→ **TASK INSTRUCTIONS**: Below is a podcast episode description about Daryl Jones's poem "Not Your Ordinary Doppleganger," followed by some data. Can you continue the episode description from the point where it stops?

───── PASSAGE

Well before we found ourselves in the COVID 19 pandemic, we had the sniffles on this episode, slushies. But neither head colds nor hangovers will keep us from the great pleasure of discussing Daryl Jones’ “Not Your Ordinary Doppleganger.” The poem’s gentle humor and delightful details have us in stitches: the poem puts the “P” in poetry, the “P” in PBQ. (There is a badly delivered dad joke buried in that sentence, slushies, apologies– trust us, the poem does it better). Listen in as: Jason reveals his mother was actively trying to gaslight him when he was 5; Samantha reveals the science of scent and stepmothers; and we trade Shakespearean puns and tips on slankets. All of which made us think about father and fatherhood, those we’ve had and those we miss.
Daryl Jones recently retired from a career in academic administration and rediscovered the passion for writing that he had set aside more than twenty-five years ago, after receiving an NEA Fellowship, serving as Idaho Writer-in-Residence, and winning the Natalie Ornish Poetry Award from the Texas Institute of Letters for his book Someone Going Home Late. Since courting the muse again, he has published poems in The American Journal of Poetry, The Gettysburg Review, New Ohio Review, Poet Lore, The Southern Review, and elsewhere.

──────────
───── PROVIDED RECORDS

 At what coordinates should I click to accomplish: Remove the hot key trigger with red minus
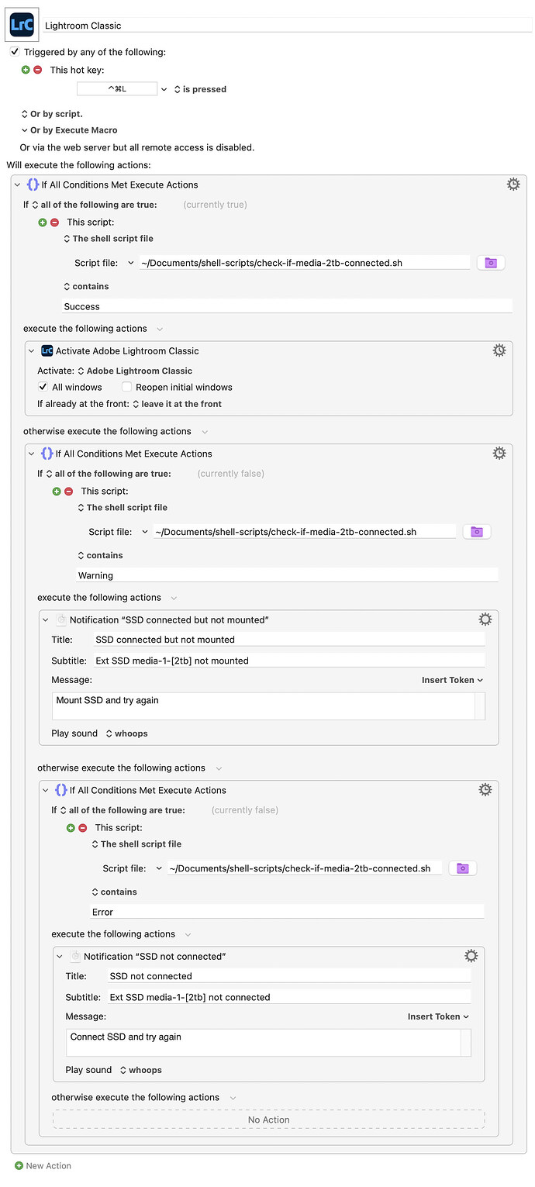click(38, 70)
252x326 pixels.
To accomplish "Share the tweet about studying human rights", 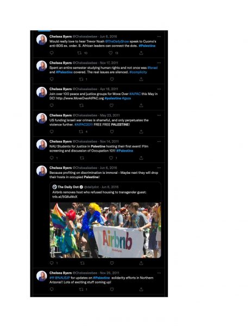I will tap(141, 79).
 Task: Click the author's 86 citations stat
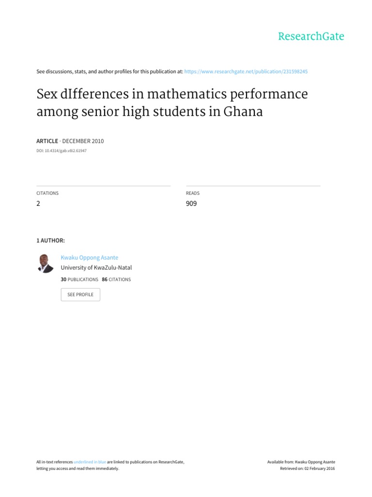116,280
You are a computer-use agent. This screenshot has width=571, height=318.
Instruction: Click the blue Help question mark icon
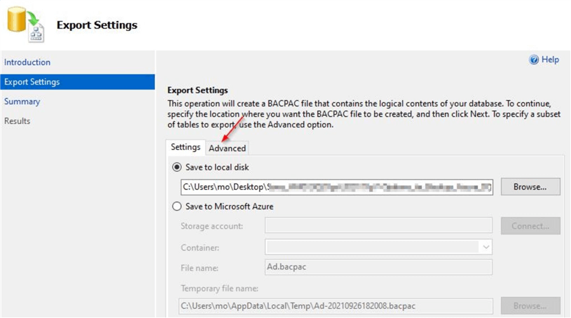click(x=534, y=60)
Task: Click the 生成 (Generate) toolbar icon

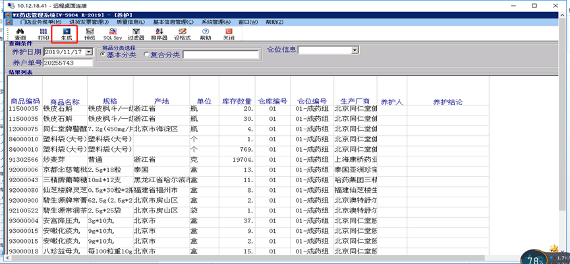Action: (67, 34)
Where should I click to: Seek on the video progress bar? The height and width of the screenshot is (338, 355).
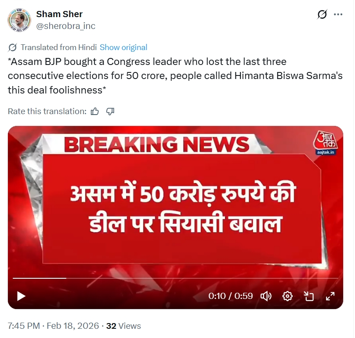coord(175,278)
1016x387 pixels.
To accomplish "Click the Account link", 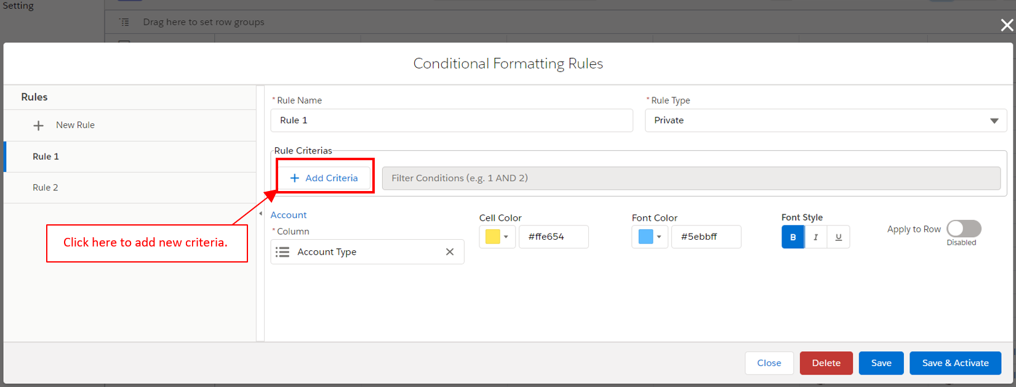I will click(x=289, y=215).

──────────

→ **RESULT FOR THIS EXERCISE**:
NOT YOUR ORDINARY DOPPELGÄNGER
In my teens, my father liked to wear my hand-me-downs,
anything I’d outgrown: a lime green pullover sweater,
pilled, stretched out at the neck;
a gold-buttoned blue blazer, sleeves
shiny at the elbows, threadbare at the wrists.
His favorite, it turned out, was my high school letter jacket,
navy wool, white leather sleeves, a big block letter “P”
on the breast. “You really gonna wear that?” he’d joke.
“In public?” “With pee on it?”
When I left for college he took to wearing it
while raking leaves or shoveling snow.
My high school friends, driving past, would think he was me,
back home, flunked out, and wave. And he’d wave back.